As I pondered these questions, we made Vila Cha by two or three o’clock in the afternoon and settled into our albergue. There were two community rooms containing approximately 10 bunks per room. The albergue filled quickly as pilgrims raced to get settled in before the weather hit. The rain and wind hit later than expected overnight. Pete informed me (I slept through it) that it shook the walls a little and the rain was horizontal. By morning the rain was gone even if the wind was still a bit blustery making the ocean angry with large waves rolling ashore.

As the days passed, Pete, Sue and I fell into a familiar rhythm of walking, a break for a café con leche (expresso mixed with an equal amount of steamed milk), more walking, lunch, more walking, and reaching our destination. As we progressed toward our destination of the Cathedral Santiago De Compostela, we ate local fare, drank our share of beer and wine, and met some very wonderful people.

Foremost in my thoughts, however, was that burning question of companionship. Each day and evening, I was a witness to the most wonderful reminder of how special sharing a life with someone can be, Sue and Pete.

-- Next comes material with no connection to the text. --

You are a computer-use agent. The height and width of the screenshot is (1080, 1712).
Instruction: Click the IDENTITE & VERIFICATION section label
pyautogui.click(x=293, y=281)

Their relationship is very different from my own experience, but every bit as wonderful and special. I was granted a rare opportunity to witness someone else’s relationship up close and personal for an extended period. I had a front row seat to Pete’s constant dry sense of humor, playful pokes at Sue, yet his obvious love and undying devotion to her. I observed Sue’s diligent dedication to her faith and family and loving frustration at Pete’s near constant teasing. I feel blessed to have been allowed to see the inner workings of their relationship and their love for each other. I wish that type of love for everyone.

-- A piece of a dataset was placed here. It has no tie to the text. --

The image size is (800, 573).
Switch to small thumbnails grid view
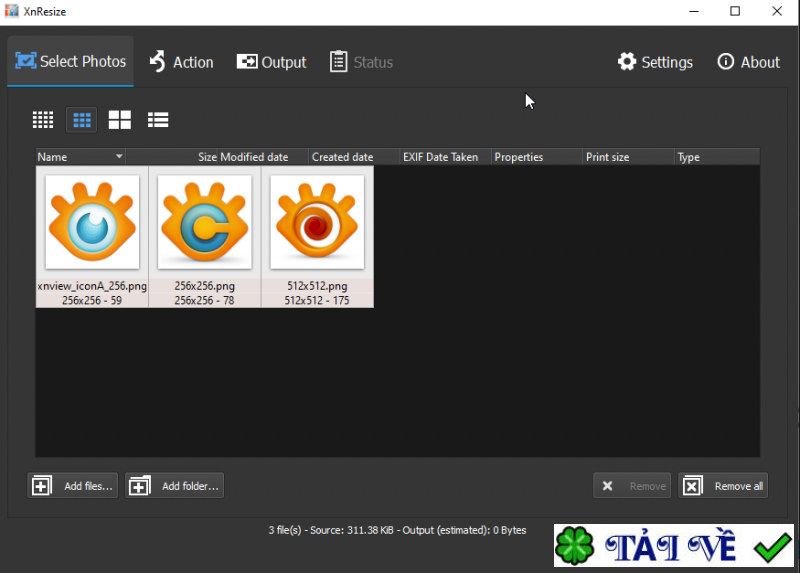[43, 120]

One afternoon, we stopped for a beer and food in the small Village of Ponte Arnelas, Spain. As was typical, we sat outside the café where most shops set up tables and chairs for their patrons. As I sipped on my beer, I noticed an older gentleman at the next table alone with his dog. The dog would occasionally get restless and sit up as cars and people passed by. The old man would gently tap his faithful friend on the head and the dog would lay back down content to be by his owner. As I observed this man’s solitude, I came to face-to-face with the reality of living a life alone. It reaffirmed for me in an instant everything I have been thinking and feeling. If I am blessed with longevity in life, I want someone with whom I can share my adventures (like walking the Camino Portugues) and life. I cannot sit idly by and trust fate to offer me an opportunity. I must actively pursue it.

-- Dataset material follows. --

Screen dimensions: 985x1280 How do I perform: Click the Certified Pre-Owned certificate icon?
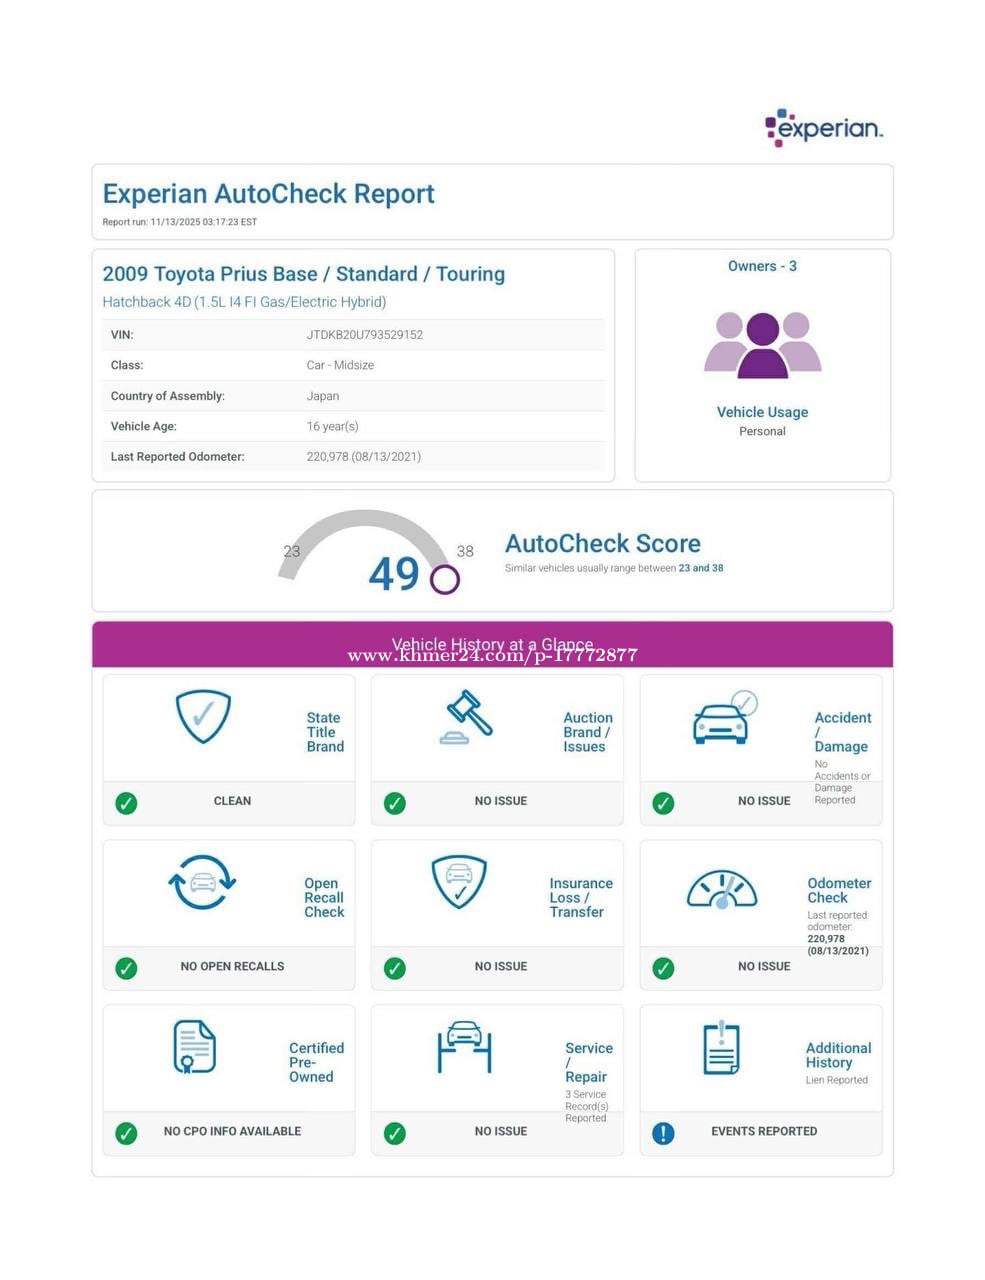coord(194,1047)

There is a saying amongst the pilgrims of the various Camino pilgrimages. It is “the Camino provides.” Whatever hardship you encounter, the Camino will find a way to provide for your material or spiritual need. My clarity did not come as I entered Cathedral Square in Santiago. It did not materialize in some grand epiphany or vision. It came as I sat in a sidewalk café on a folding chair in Ponte Arnelas, Spain. It came through the simple quiet solitude of an old man and his dog. The Camino provides.

To Be Continued . . .

Thank you for reading My Joy Journey of Hope. I am always interested in hearing your thoughts and reactions to these Reflections. Please complete the form below to communicate those to me. Thank you for following my joy journey.

4 Comments

  1. Sue Kwiatkowski November 10, 2025 at 1:39 PM - Reply

    Can’t wait for part 2!!

  2. Sue Hoffmann November 10, 2025 at 9:19 PM - Reply

    You were a absolute blessing to us on this journey. Proud and excited to be a part of yours!!!

  3. Mark Rutkowski November 11, 2025 at 11:01 AM - Reply

    Thank you for sharing this reflection with everyone. This trip sounds like it was absolutely amazing! I can’t wait to hear the rest of the story.

  4. Sandra Katrichis December 3, 2025 at 9:56 AM - Reply

    “It came through the simple quiet solitude of an old man and his dog. The Camino provides.”

    After reading your last reflection of the year and re-reading this one I now understand the last statement…
    Wishing you a wonderful Holiday Season Mark!! Looking forward to what 2026 will bring to you!